> **PASSAGE**
=-=-=

The reality behind the rhetoric was indicated by the reaction on Wall Street. The stock market responded with a shrug, with the Dow and the S&P 500 finishing slightly down and the Nasdaq ending with a modest gain. Had there been anything in the proposals outlined by Obama that suggested a serious crackdown on the fraudulent practices that precipitated the present crisis, one can be certain the market would have reacted with a massive selloff.

The insiders knew they had nothing to fear. The plan Obama presented was in all essentials formulated by Wall Street lobbyists and CEOs.

The New York Times on Wednesday described the process by which the plan was drafted: “In the last two weeks alone, the administration has heard from top executives from Goldman Sachs, MetLife, Allstate, JPMorgan Chase, Credit Suisse, Citigroup, Barclays, UBS, Deutsche Bank, Morgan Stanley, Travelers, Prudential and Wells Fargo, among others. Administration officials also discussed the president’s plan with the top lobbyists at major financial trade associations in Washington.”

The officials with whom the bankers consulted are themselves Wall Street insiders, headed by two protégés of former Goldman Sachs and Citigroup executive Robert Rubin—Treasury Secretary Timothy Geithner and the director of Obama’s National Economic Council, Lawrence Summers. The former was president of the Federal Reserve Bank of New York before becoming Obama’s treasury secretary, and the latter was treasury secretary under Bill Clinton. They played major roles in lifting regulations and facilitating the orgy of speculation that ended with the Great Crash of 2008.

The plan outlined by Obama calls for enhanced powers for the Federal Reserve to oversee big financial firms, both bank and non-bank companies; higher capital reserve and liquidity requirements; minimal government oversight of some hedge funds; a privately-run clearinghouse for some forms of derivative trading; and a requirement that lenders retain a small stake in loans they sell to the banks to be turned into securities.

All of these requirements can be easily circumvented by the banks. Moreover, the political forces responsible for enforcing them are bound hand and foot to Wall Street.

The panoply of existing federal regulatory agencies is for the most part to remain in place. Obama made much of the creation of a new body, the Consumer Financial Protection Agency, which he said would protect consumers against predatory practices by mortgage lenders and credit card companies. However, this agency will have no new powers beyond those previously spread out among other agencies.

=-=-=

> **ENTRIES SHOWN**
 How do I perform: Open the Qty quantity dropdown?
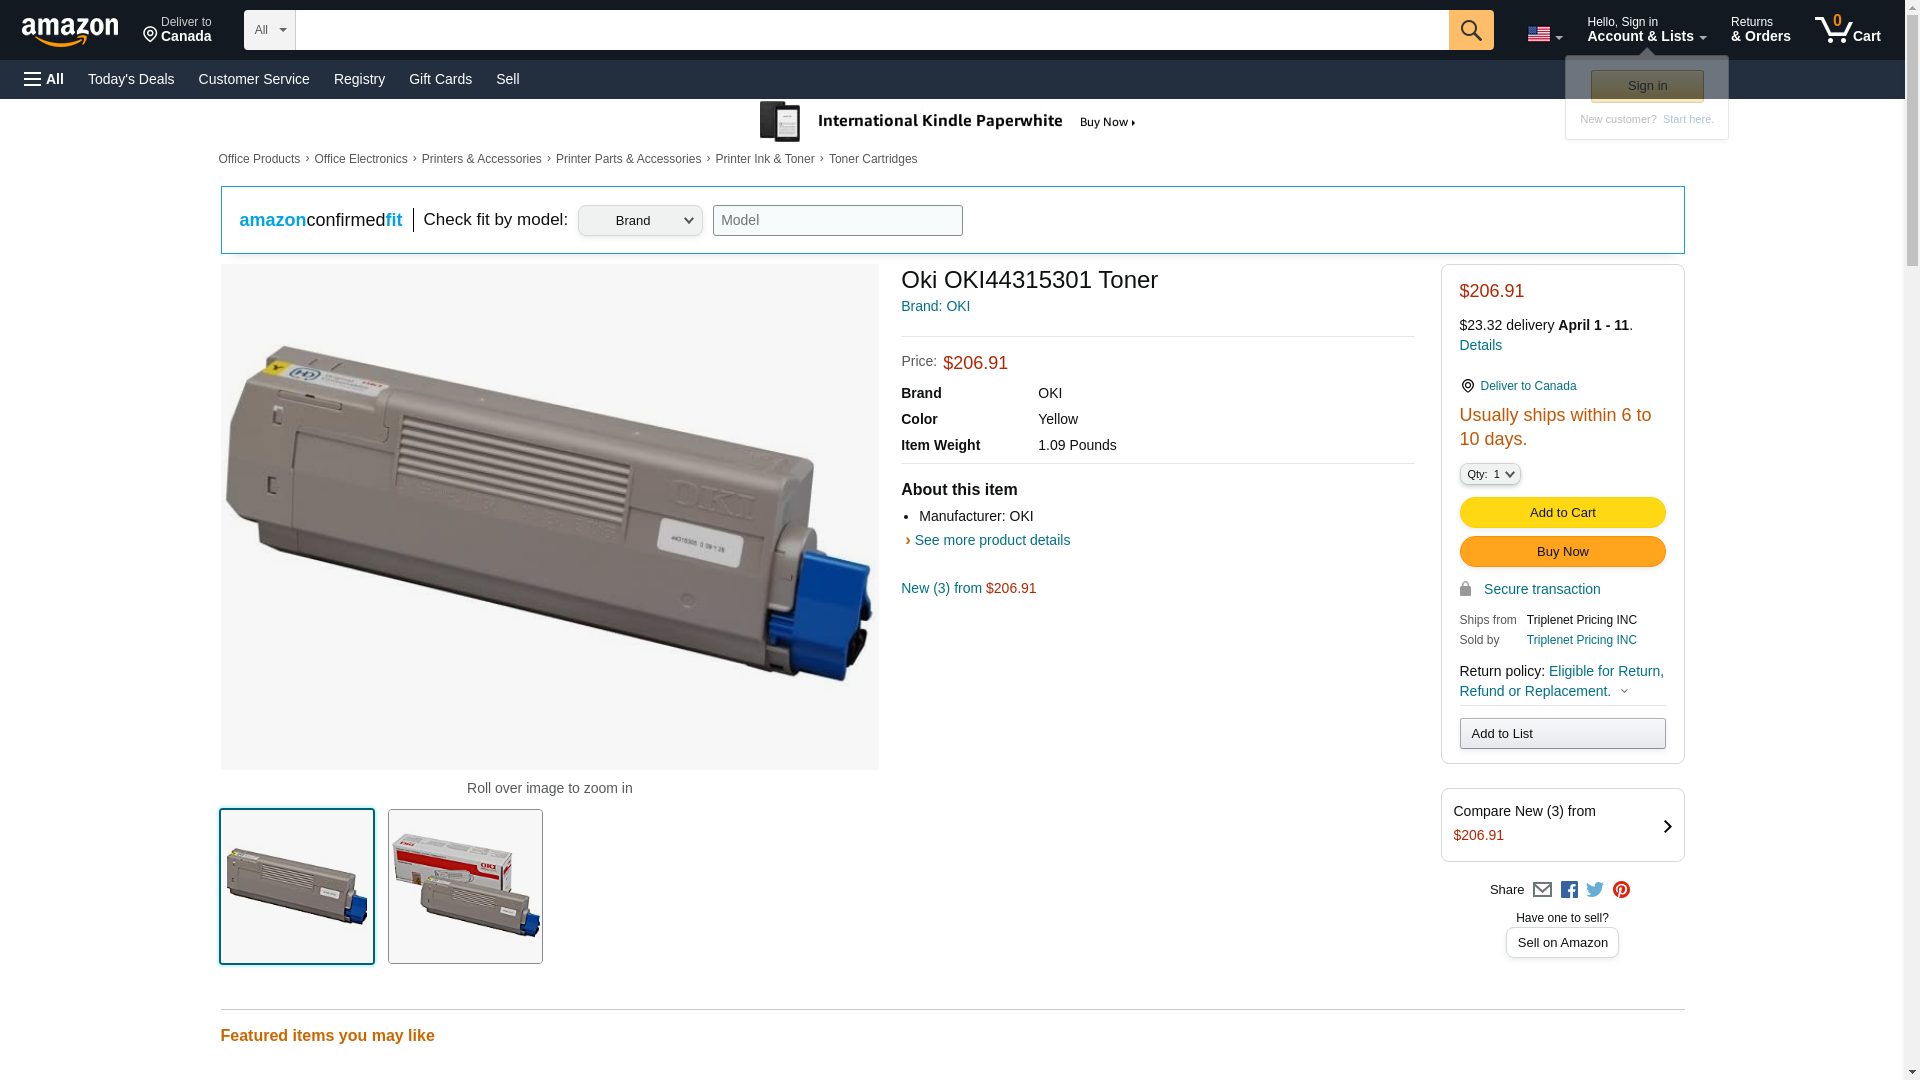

=-=-=

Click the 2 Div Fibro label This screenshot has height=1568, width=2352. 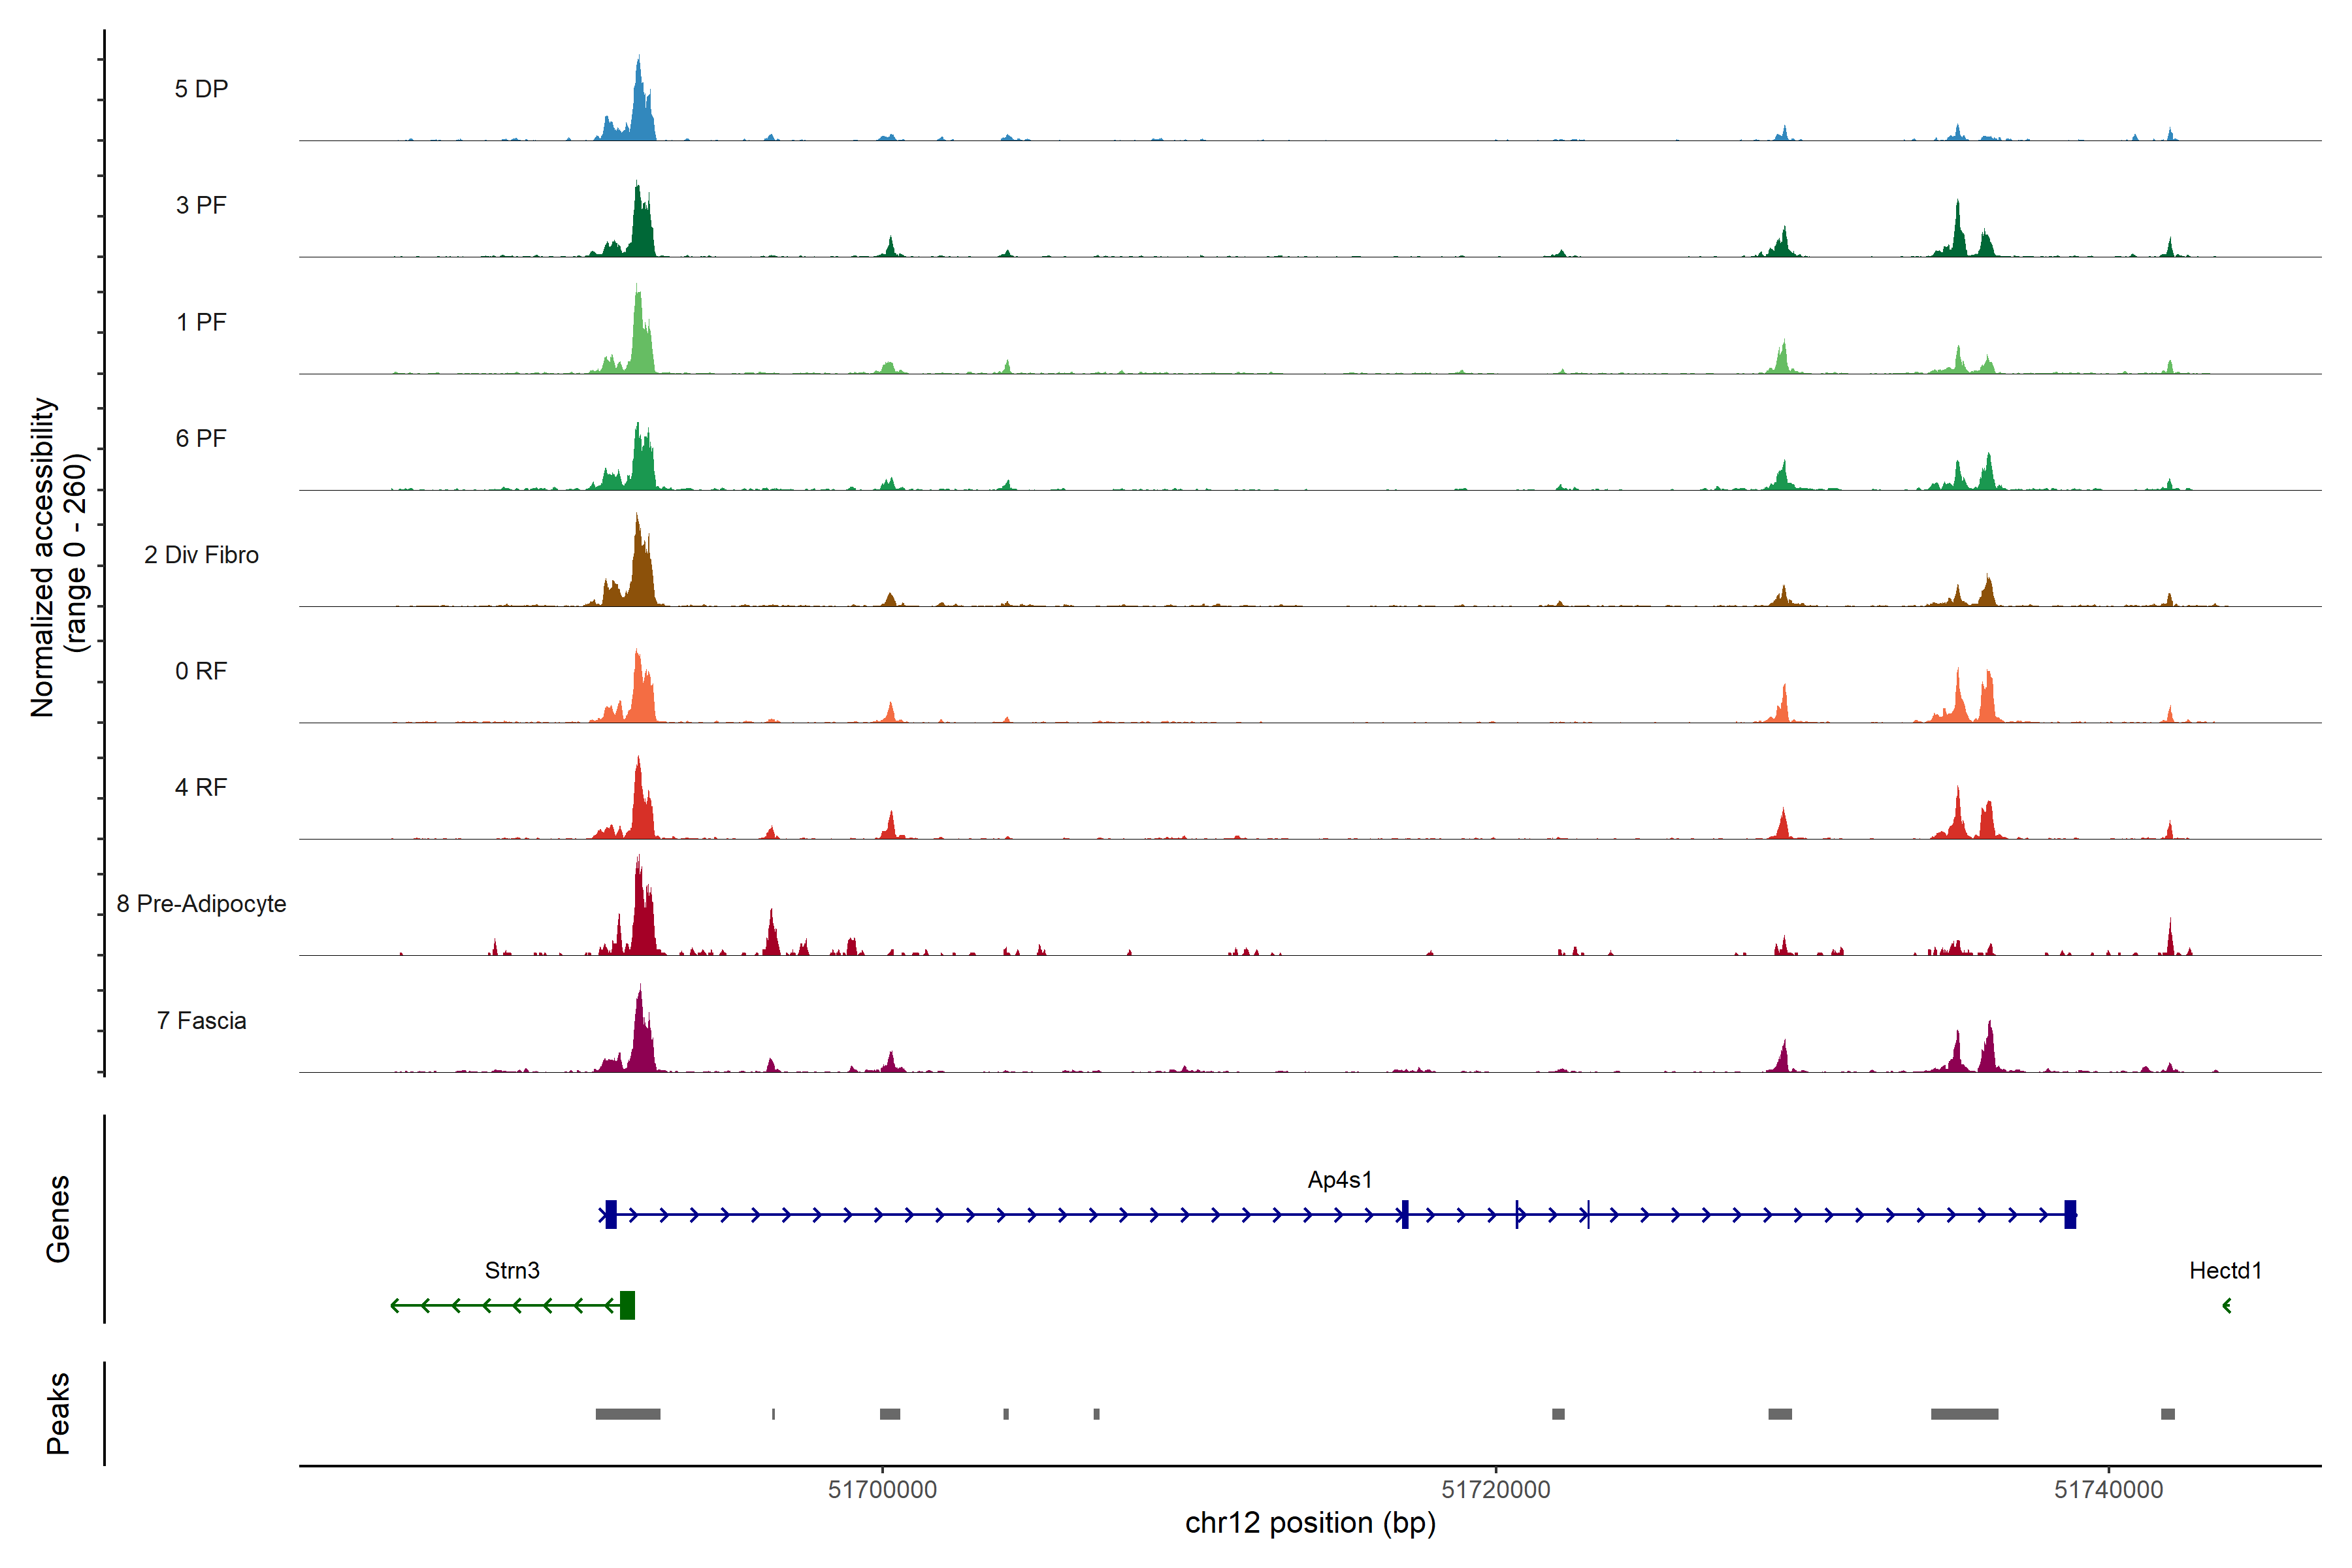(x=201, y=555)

=-=-=

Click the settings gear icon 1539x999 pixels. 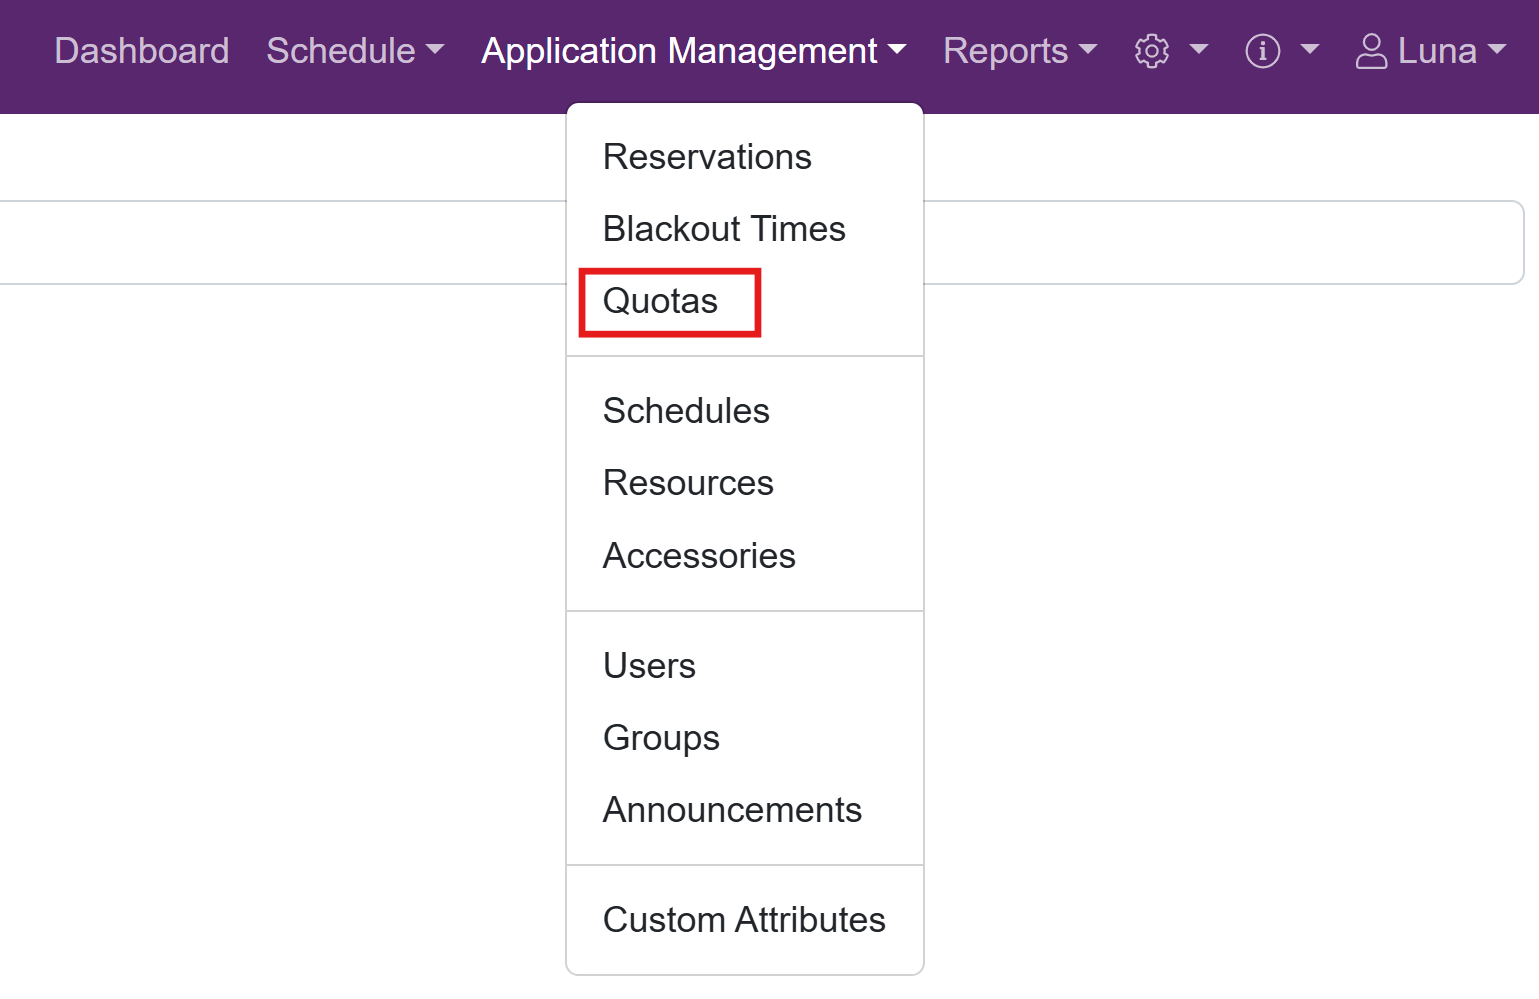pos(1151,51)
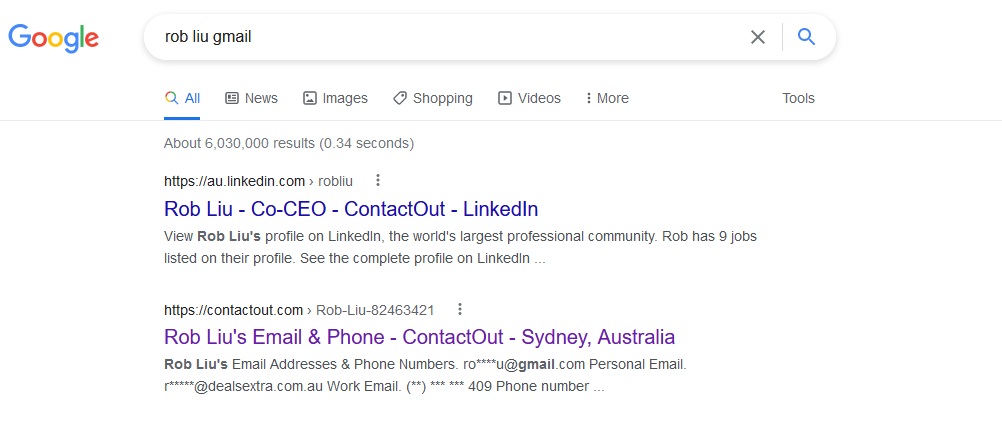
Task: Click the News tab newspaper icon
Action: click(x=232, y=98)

=-=-=

> **TASK DIRECTIONS**
Continue the commentary on Obama's financial regulation plan, starting after its last sentence.

> **ANSWER**
The centerpiece of the plan is a proposal to allow the Fed and the Federal Deposit Insurance Corporation to seize and wind down big banks and non-bank financial firms whose failure would pose a “systemic threat.” This is considered necessary precisely because none of the other proposals challenge the ability of banks, hedge funds, insurance companies and other financial firms to engage in speculative practices that are certain, at some future point, to threaten another financial collapse. It amounts to the institutionalization of taxpayer bailouts of the financial system, in place of the ad hoc methods employed in the present crisis.

Obama’s speech was a typical performance—populist gestures and verbal wrist-slaps for the bankers combined with paeans to capitalism and the free market.

He cited as “significant contributors” to the crisis the failure of government regulators and “abuse and excess” on Wall Street. He spoke of the proliferation of complex financial instruments, such as asset-backed securities, that generated “easy money” but were “built on a pile of sand.” Executive compensation, he said, “rewarded recklessness rather than responsibility.”

What he called “systematic and systemic abuse” and “the failure of the entire system” had inflicted “terrible pain in the lives of ordinary Americans,” with “retirees who’ve lost much of their life savings, families devastated by job losses, small businesses forced to shut their doors.”

“Millions of Americans,” he continued, “who’ve worked hard and behaved responsibly have seen their life dreams eroded by the irresponsibility of others and by the failure of their government to provide adequate oversight. Our entire economy has been undermined by that failure.”

Having painted a picture of a corrupt economic system that preyed upon the people and caused suffering and social devastation, he moved on to the business at hand—keeping the system going and the profits flowing.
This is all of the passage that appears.